The exercise: Reproduce the passage about Helen of Troy below word for word, in full.

Article:

__________

Evelyn de Morgan’s Helen of Troy (1898) admires herself in a mirror, the back of which bears the image of Aphrodite. Around her are white and red roses for love, and five white doves, two of which are ‘courting’. In the distance are the lofty towers of the fortified city.

It was the messenger of the gods Iris who reported Paris’s abduction of Helen to Menelaos when he was still on the island of Crete attending a funeral. He returned to Greece immediately and went to his brother Agamemnon, King of Mycenae, then travelled on to visit the wise Nestor of Gerenia, King of Pylos, who reminded Menelaos of historical (or mythological) precedents with varying degrees of relevance to his predicament. Nestor seems to have recommended Menelaos to accept what had happened, but his advice wasn’t heeded.

__________

Item position entries:
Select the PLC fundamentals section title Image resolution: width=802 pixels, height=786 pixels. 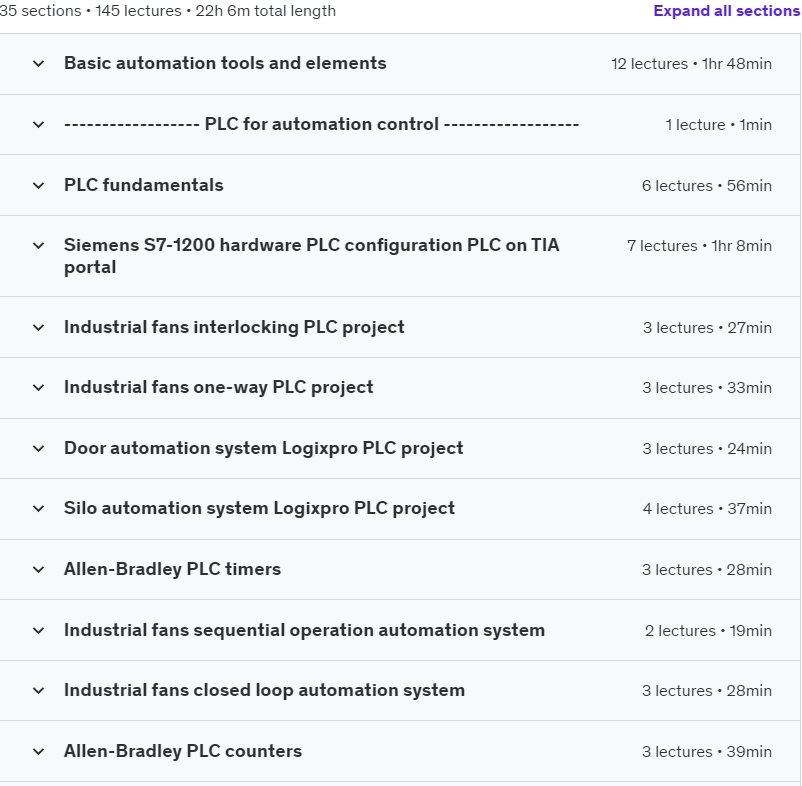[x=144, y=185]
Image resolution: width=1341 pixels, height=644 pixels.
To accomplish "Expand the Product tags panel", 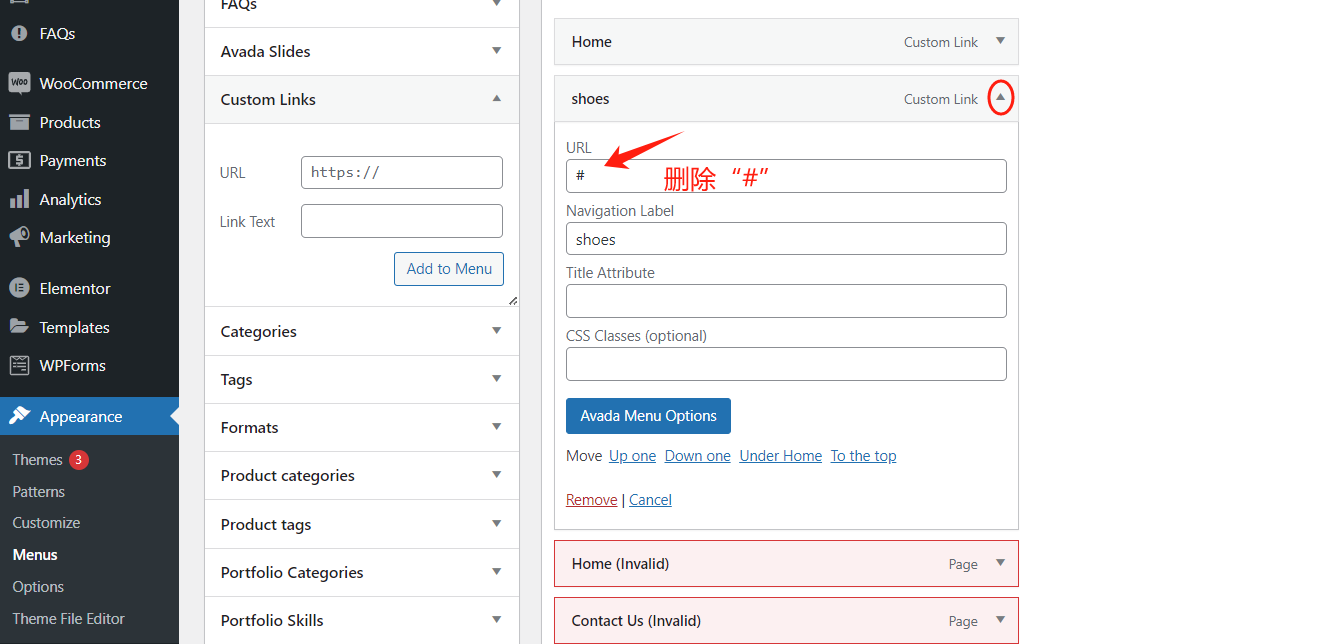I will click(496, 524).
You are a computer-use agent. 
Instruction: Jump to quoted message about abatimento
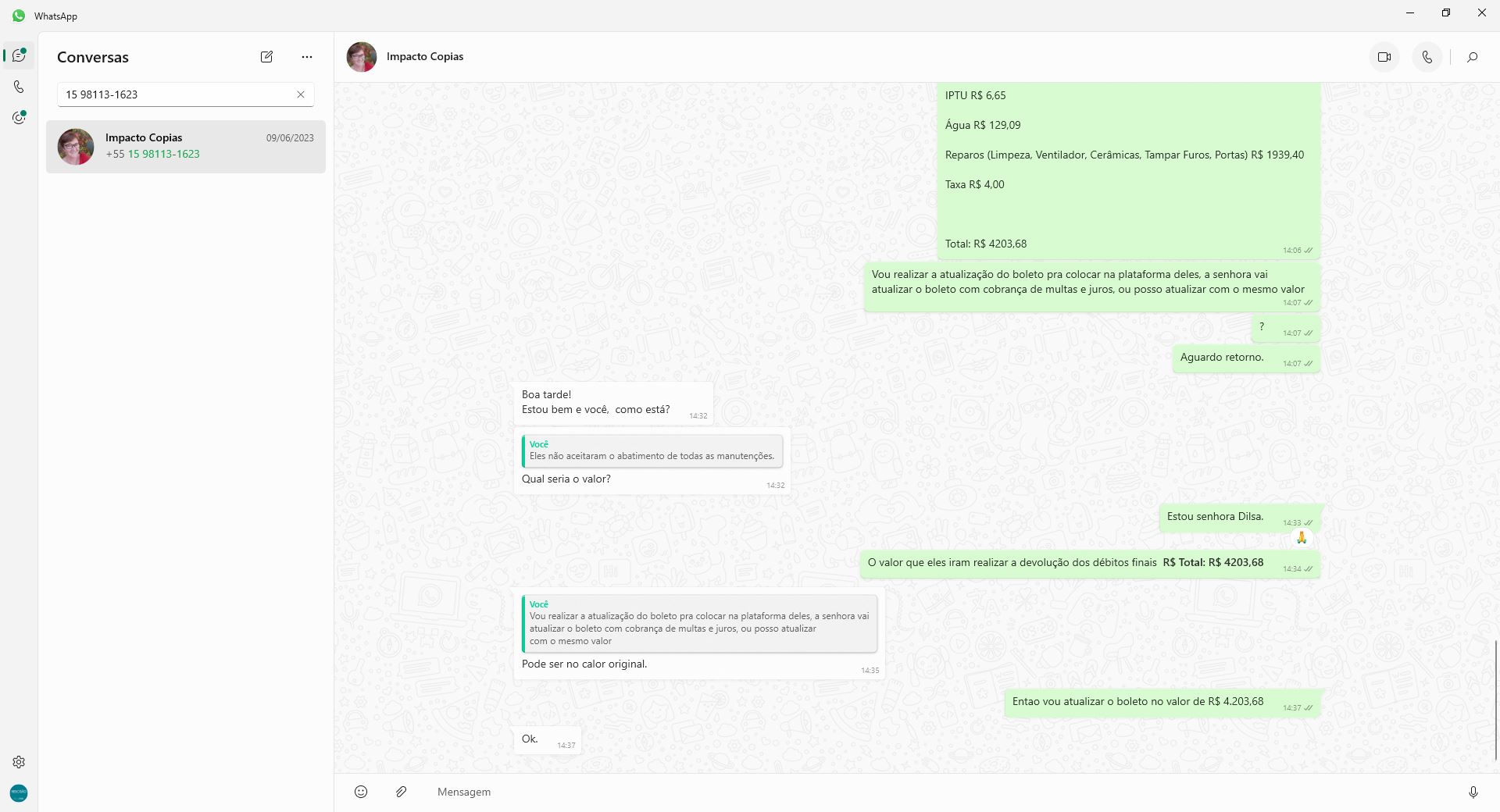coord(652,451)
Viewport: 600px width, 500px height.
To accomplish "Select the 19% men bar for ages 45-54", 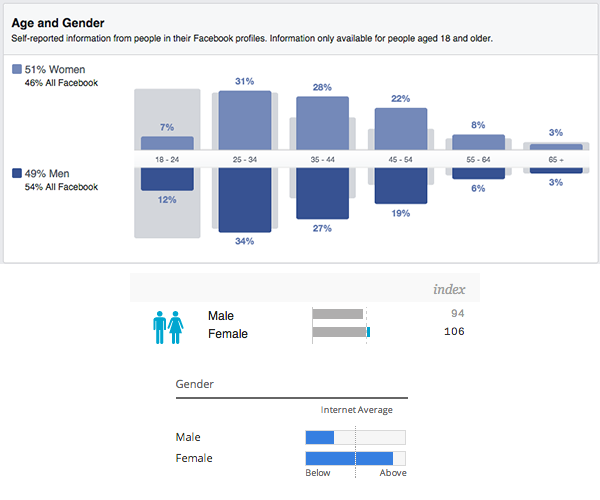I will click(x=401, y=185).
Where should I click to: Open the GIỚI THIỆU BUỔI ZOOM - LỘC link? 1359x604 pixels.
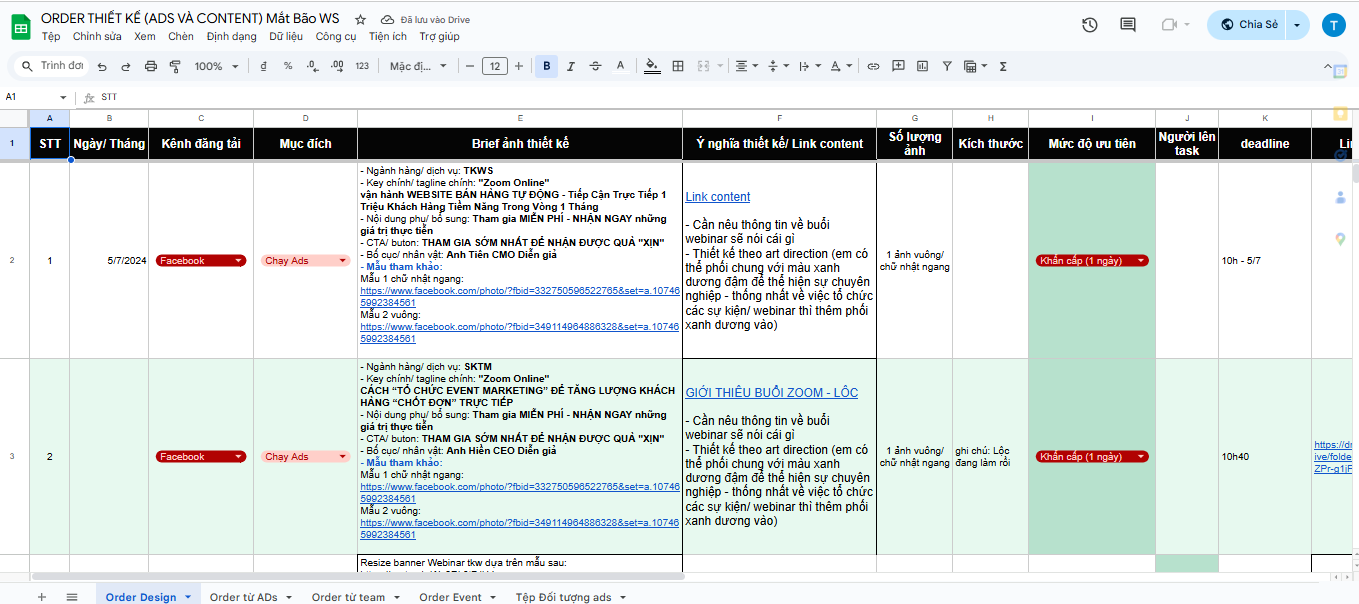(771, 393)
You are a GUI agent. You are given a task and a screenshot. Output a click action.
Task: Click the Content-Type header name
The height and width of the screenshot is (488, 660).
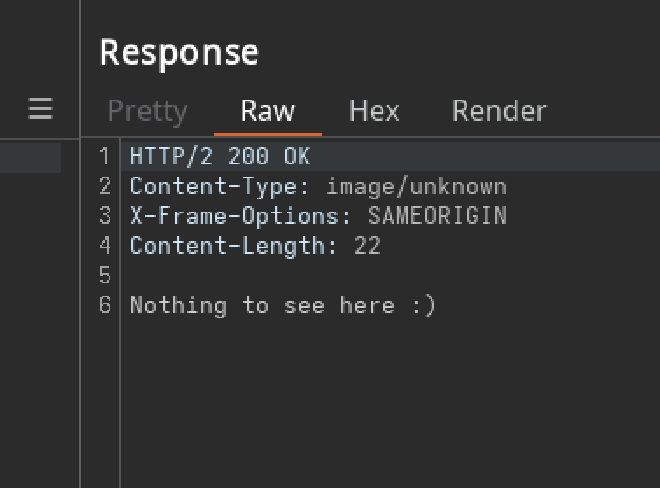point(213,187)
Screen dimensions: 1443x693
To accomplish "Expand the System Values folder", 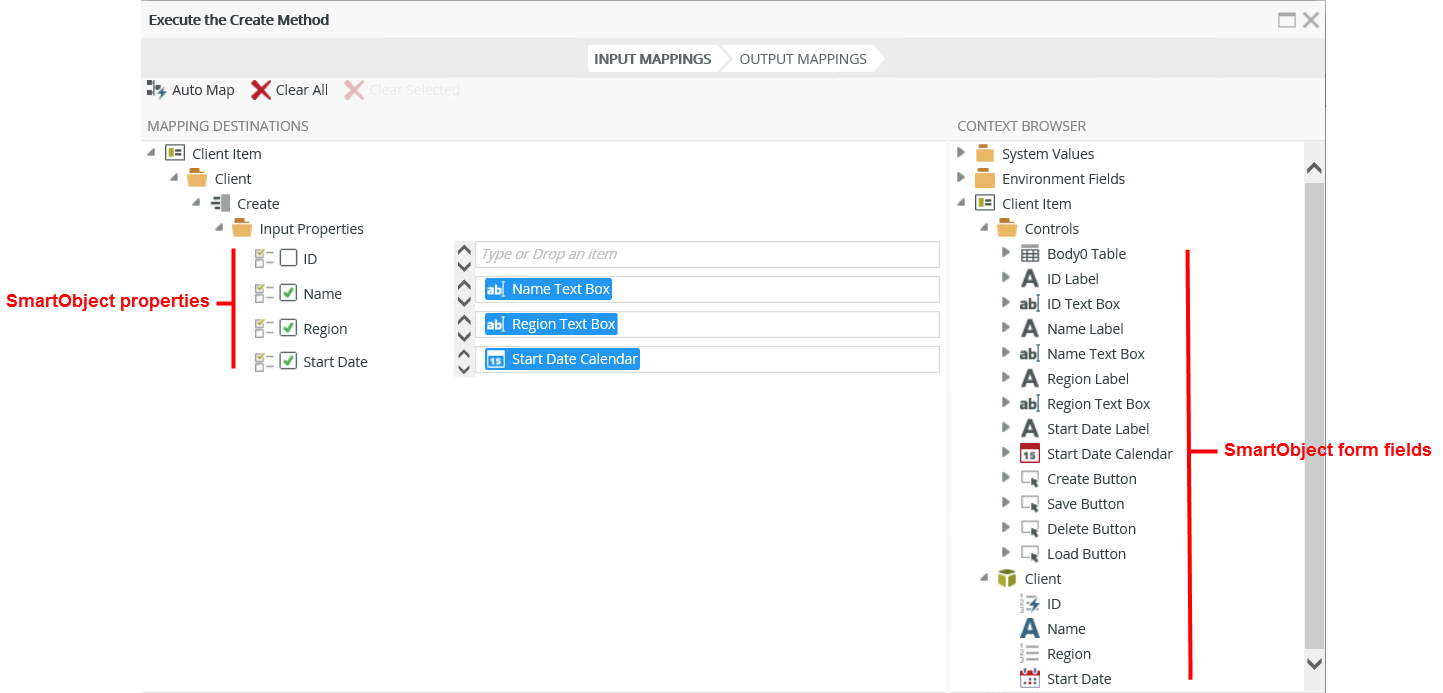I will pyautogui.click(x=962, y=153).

__________

Complete answer:
Evelyn de Morgan’s Helen of Troy (1898) admires herself in a mirror, the back of which bears the image of Aphrodite. Around her are white and red roses for love, and five white doves, two of which are ‘courting’. In the distance are the lofty towers of the fortified city.

It was the messenger of the gods Iris who reported Paris’s abduction of Helen to Menelaos when he was still on the island of Crete attending a funeral. He returned to Greece immediately and went to his brother Agamemnon, King of Mycenae, then travelled on to visit the wise Nestor of Gerenia, King of Pylos, who reminded Menelaos of historical (or mythological) precedents with varying degrees of relevance to his predicament. Nestor seems to have recommended Menelaos to accept what had happened, but his advice wasn’t heeded.